::: DATASET RECORDS :::
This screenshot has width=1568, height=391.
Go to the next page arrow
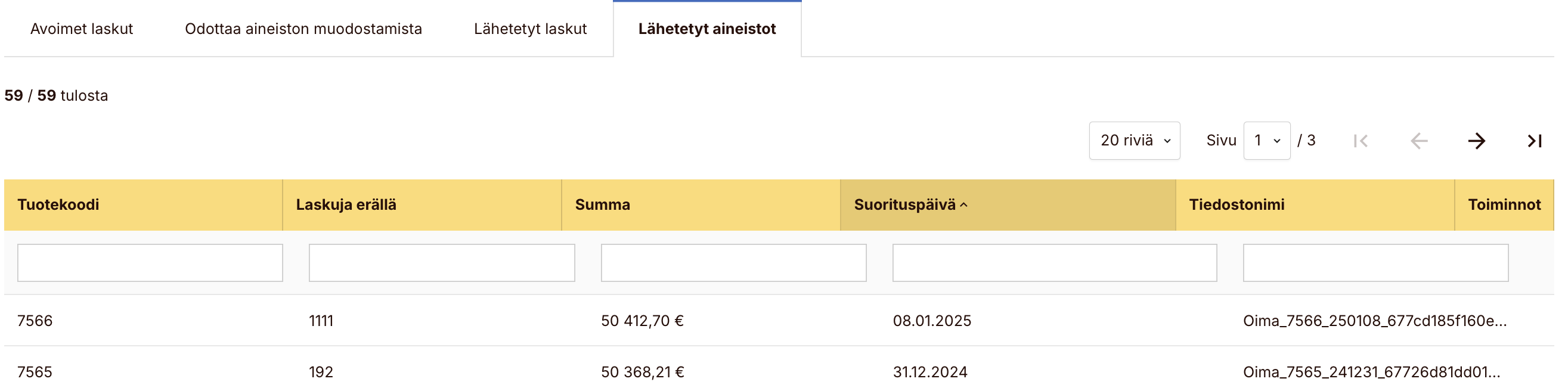(x=1476, y=141)
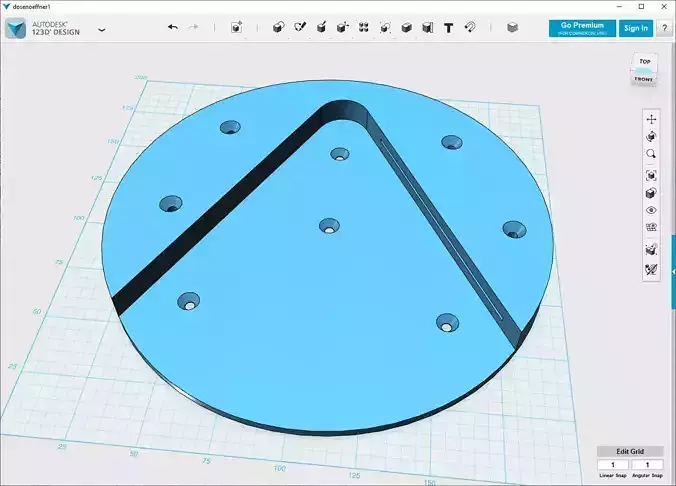This screenshot has height=486, width=676.
Task: Open the Primitives tool icon
Action: pyautogui.click(x=279, y=28)
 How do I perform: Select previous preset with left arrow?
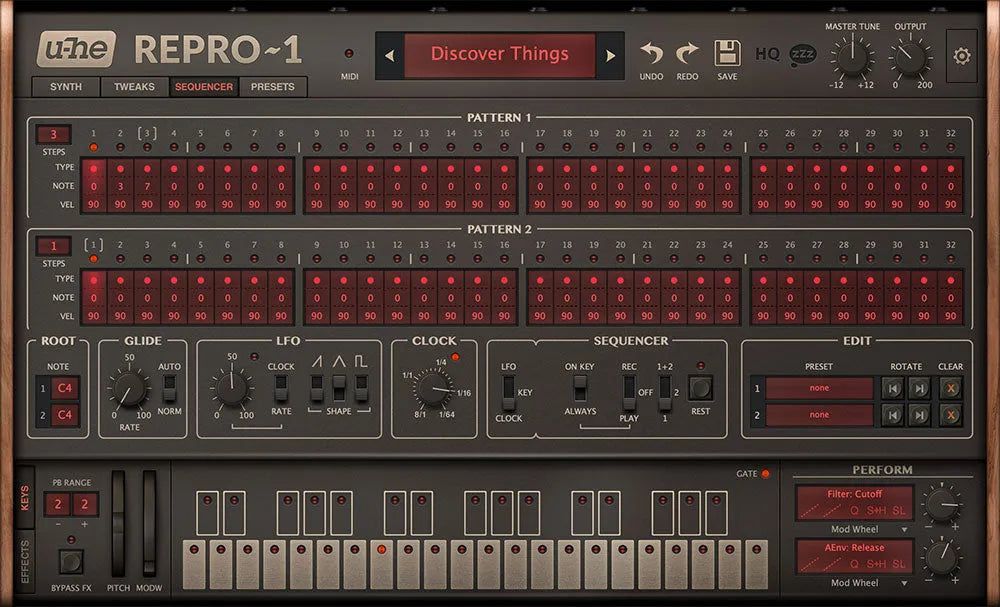click(389, 56)
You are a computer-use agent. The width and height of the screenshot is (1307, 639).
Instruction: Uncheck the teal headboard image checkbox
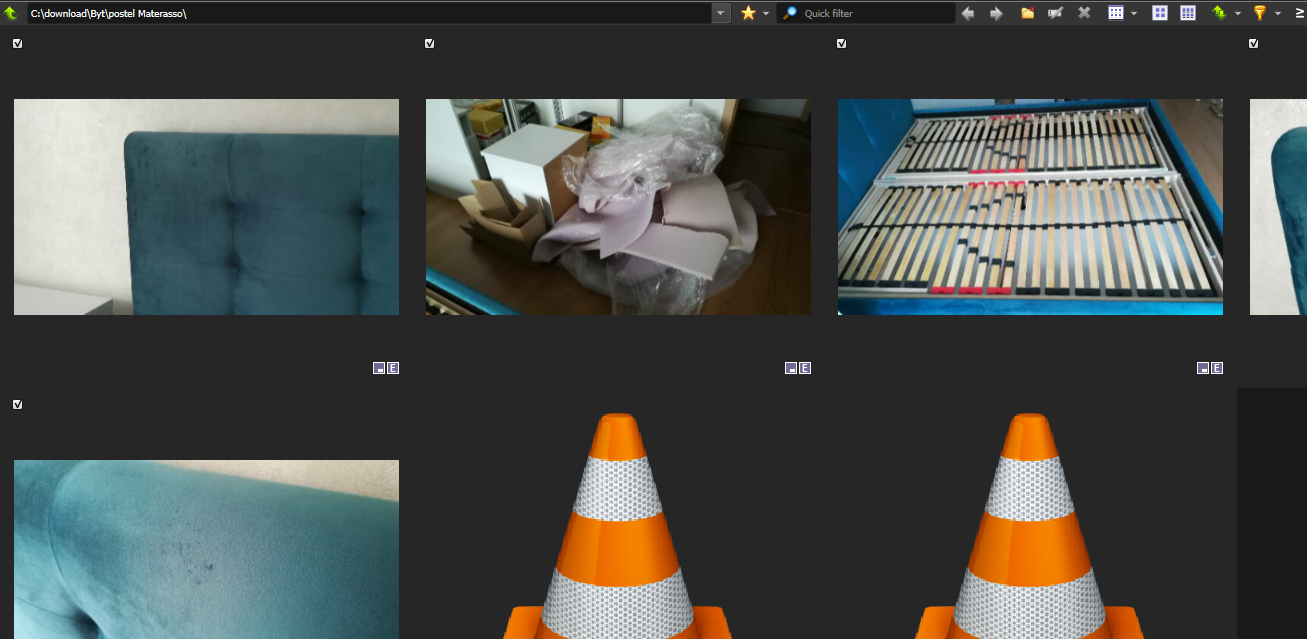click(18, 44)
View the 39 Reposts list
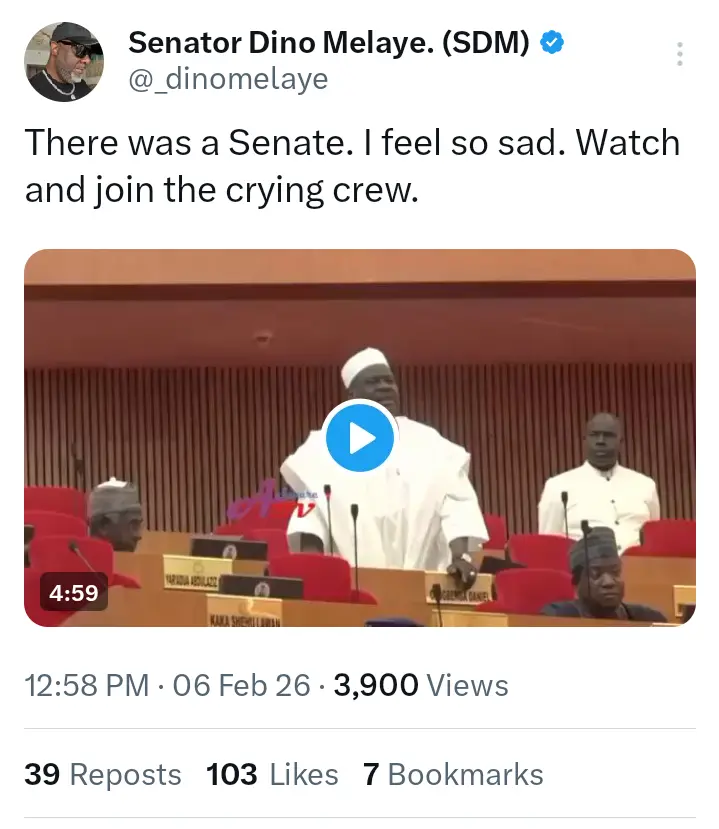This screenshot has width=719, height=829. [x=103, y=774]
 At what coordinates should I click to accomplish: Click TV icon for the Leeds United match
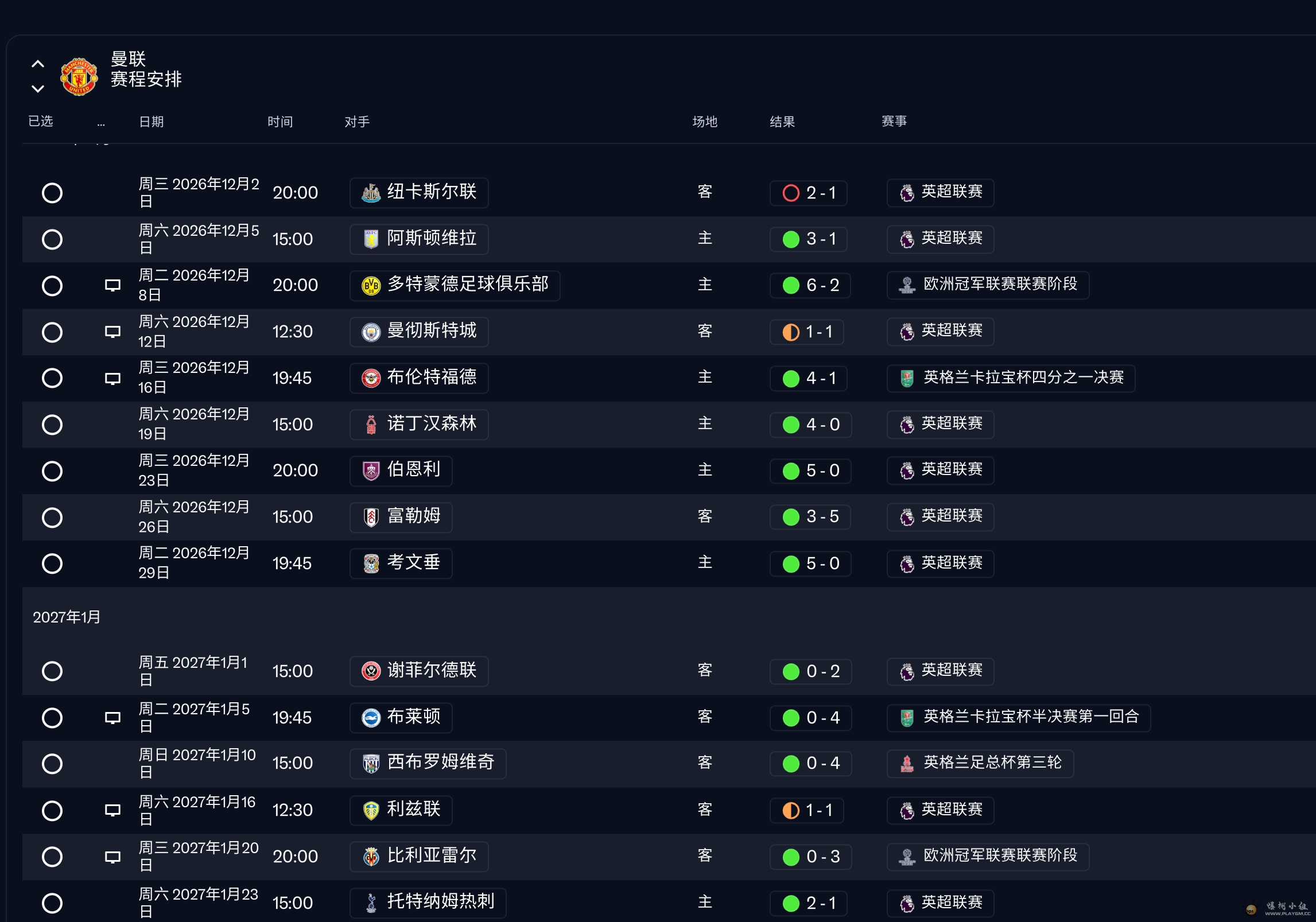(112, 810)

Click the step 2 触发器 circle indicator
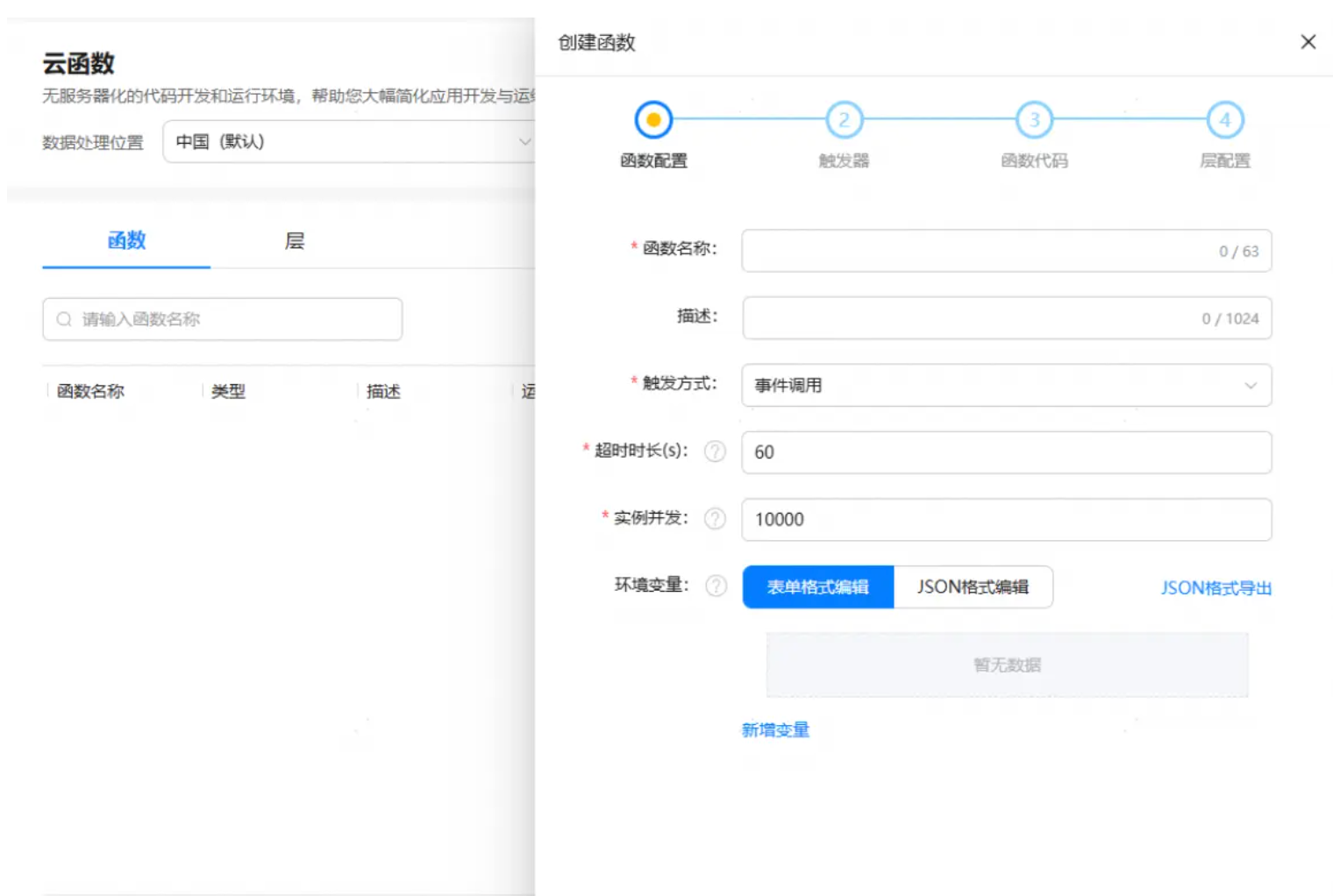(x=844, y=120)
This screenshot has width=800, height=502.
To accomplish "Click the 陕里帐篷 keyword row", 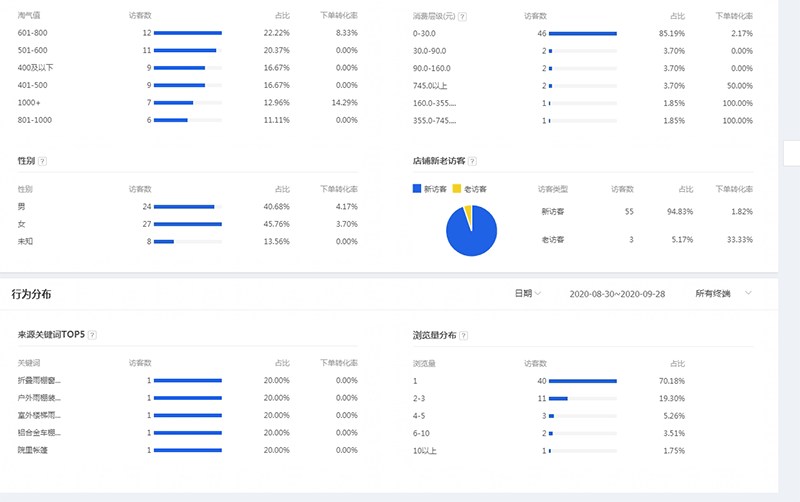I will [x=33, y=450].
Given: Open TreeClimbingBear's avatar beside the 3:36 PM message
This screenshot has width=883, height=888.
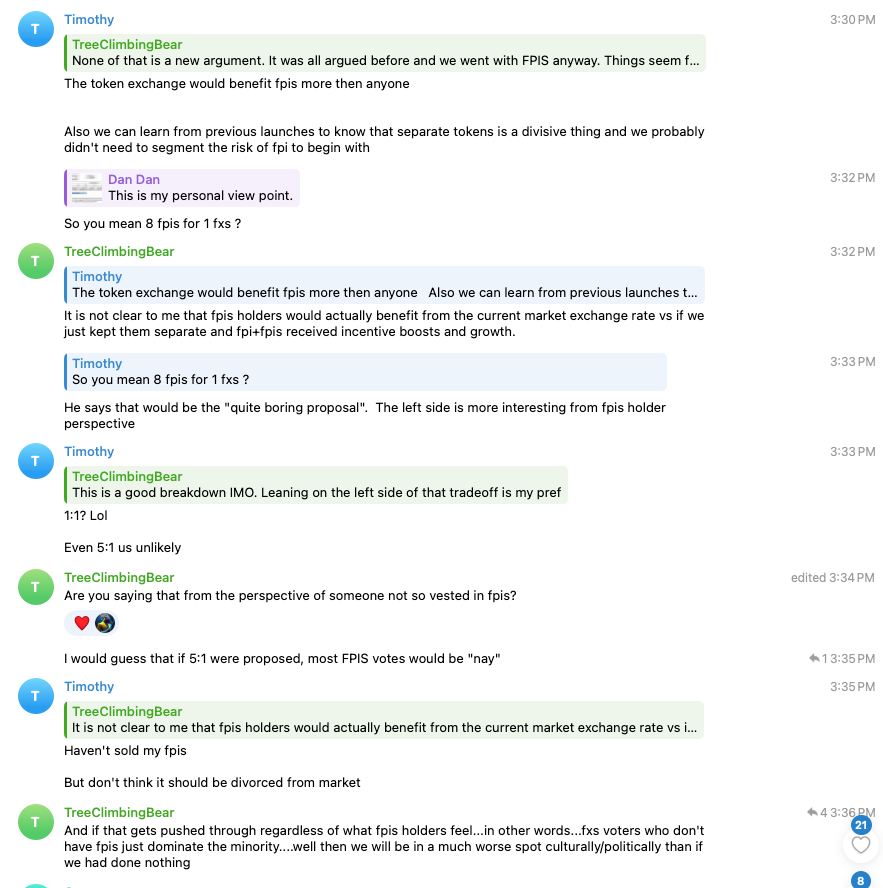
:::
[PROBLEM STATEMENT]:
From the line with "Given: Open TreeClimbingBear's" to the last line above, restate each line word for word, but skip the pictures.

[WRITTEN ANSWER]:
Given: Open TreeClimbingBear's avatar beside the 3:36 PM message
This screenshot has width=883, height=888.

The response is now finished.